Acqua pericolosa: chiuse 10 strutture in tutta Italia

Francesca Naima
  • Appassionato di Medicina e Salute

In svariati parchi acquatici e piscine in tutta Italia sono stati riscontrati problemi e irregolarità specialmente perché non è stata assicurata la proposta di un luogo sano, sicuro e controllato.

Acqua pericolosa: chiuse 10 strutture in tutta Italia

I Carabinieri dei Nas hanno effettuato diversi controlli in svariate strutture in tutta la penisola italiana e sono fuoriuscite problematiche tanto da fare chiudere i battenti ad alcune attività.

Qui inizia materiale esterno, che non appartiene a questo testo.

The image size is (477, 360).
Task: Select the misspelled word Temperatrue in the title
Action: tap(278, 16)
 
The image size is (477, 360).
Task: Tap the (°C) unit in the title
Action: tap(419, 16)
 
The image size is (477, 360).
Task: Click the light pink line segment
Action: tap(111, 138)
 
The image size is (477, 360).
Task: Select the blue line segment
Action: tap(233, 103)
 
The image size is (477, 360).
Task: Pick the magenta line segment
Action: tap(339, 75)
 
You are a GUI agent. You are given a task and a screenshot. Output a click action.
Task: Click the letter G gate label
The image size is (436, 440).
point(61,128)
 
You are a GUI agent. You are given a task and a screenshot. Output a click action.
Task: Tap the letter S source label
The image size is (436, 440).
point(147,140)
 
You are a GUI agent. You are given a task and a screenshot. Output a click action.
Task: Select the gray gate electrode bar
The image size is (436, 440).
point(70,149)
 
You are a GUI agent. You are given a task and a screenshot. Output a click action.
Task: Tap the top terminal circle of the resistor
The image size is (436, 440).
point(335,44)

Sono 10 le strutture che avevano “Criticità ritenute incompatibili con la prosecuzione”, riconosciute tra i 288 controlli effettuati dai Nas nell’ultimo periodo.

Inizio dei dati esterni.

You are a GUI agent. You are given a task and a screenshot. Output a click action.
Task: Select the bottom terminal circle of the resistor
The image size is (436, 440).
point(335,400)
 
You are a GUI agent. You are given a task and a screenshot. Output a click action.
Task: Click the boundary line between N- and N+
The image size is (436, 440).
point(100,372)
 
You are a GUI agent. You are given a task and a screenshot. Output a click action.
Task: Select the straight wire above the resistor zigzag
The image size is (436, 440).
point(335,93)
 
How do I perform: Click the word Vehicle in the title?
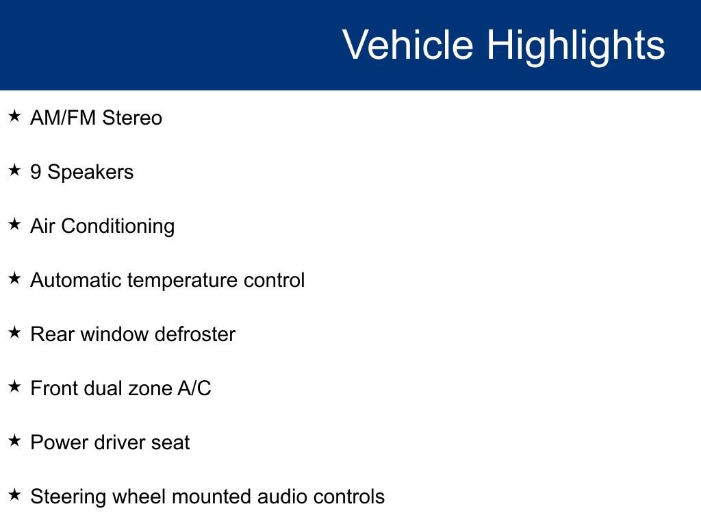click(407, 45)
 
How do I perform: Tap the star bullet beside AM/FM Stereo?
click(14, 116)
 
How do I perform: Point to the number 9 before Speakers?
click(36, 172)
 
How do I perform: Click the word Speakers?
click(90, 173)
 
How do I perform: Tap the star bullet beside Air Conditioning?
click(14, 225)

In tutti però, di irregolarità ce ne sono state svariate: sono ben 83 le strutture in Italia, tra parchi acquatici e piscine, che non rispettano come dovrebbero le misure previste per garantire un ambiente sicuro e sano.

Infine, i Nas hanno riscontrato che anche molte restrizioni ancora in vigore previste tra le misure per il contenimento della pandemia in strutture quali piscine e parchi acquatici non erano state applicate.

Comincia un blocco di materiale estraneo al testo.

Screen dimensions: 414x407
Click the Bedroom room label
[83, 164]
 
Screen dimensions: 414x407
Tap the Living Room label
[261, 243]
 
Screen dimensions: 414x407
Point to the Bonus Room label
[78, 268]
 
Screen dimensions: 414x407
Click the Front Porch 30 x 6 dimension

Acque pericolose per la salute: chiuse 10 strutture, 83 irregolari

Acqua pericolosa: chiuse 10 strutture in tutta Italia

La recente attività dei Carabinieri dei Nas su tutto il territorio nazionale ha fatto venir fuori verità preoccupanti, tra impianti abusivi e strutture che invece non rispettano linee assai importanti, come per esempio:

“L’inidoneità delle acque utilizzate negli impianti natatori e di divertimento, rilevando anche elevati contenuti di coliformi fecali e cariche batteriche, tali da rendere l’acqua pericolosa per la salute umana a causa di potenziale rischio di tossinfezioni”.

A riportare nel dettaglio le indagini e le irregolarità scoperte dai Nas, Il Fatto Quotidiano, che precisa come i controlli svolti tra luglio e agosto abbiano “Portato all’ispezione di 288 strutture, rilevandone, appunto, 83 irregolari, circa il 28%, con la contestazione di 108 sanzioni penali e amministrative per oltre 40mila euro”.

Tra i dieci impianti chiusi invece, quattro avevano una situazione al limite. Nello specifico nelle piscine e nei parchi – ora forzatamente chiusi – in provincia di Messina, Viterbo e Latina, i carabinieri hanno anche rilevato acque “Potenzialmente pericolose per la salute umana”.

Altre strutture, in provincia di Napoli, Reggio Calabria e Bari, erano invece del tutto abusive; ancora in altri tre impianti sono stati riconosciuti edifici e strutture con gravi carenze strutturali e non autorizzati.

Anche nel settore della ristorazione, le strutture non hanno passato i controlli: 250 kg di cibo destinato alla clientela era scaduto o è stato difficile capirne l’origine, senza parlare del poco igiene che i Nas hanno visto essere adottato nelle cucine.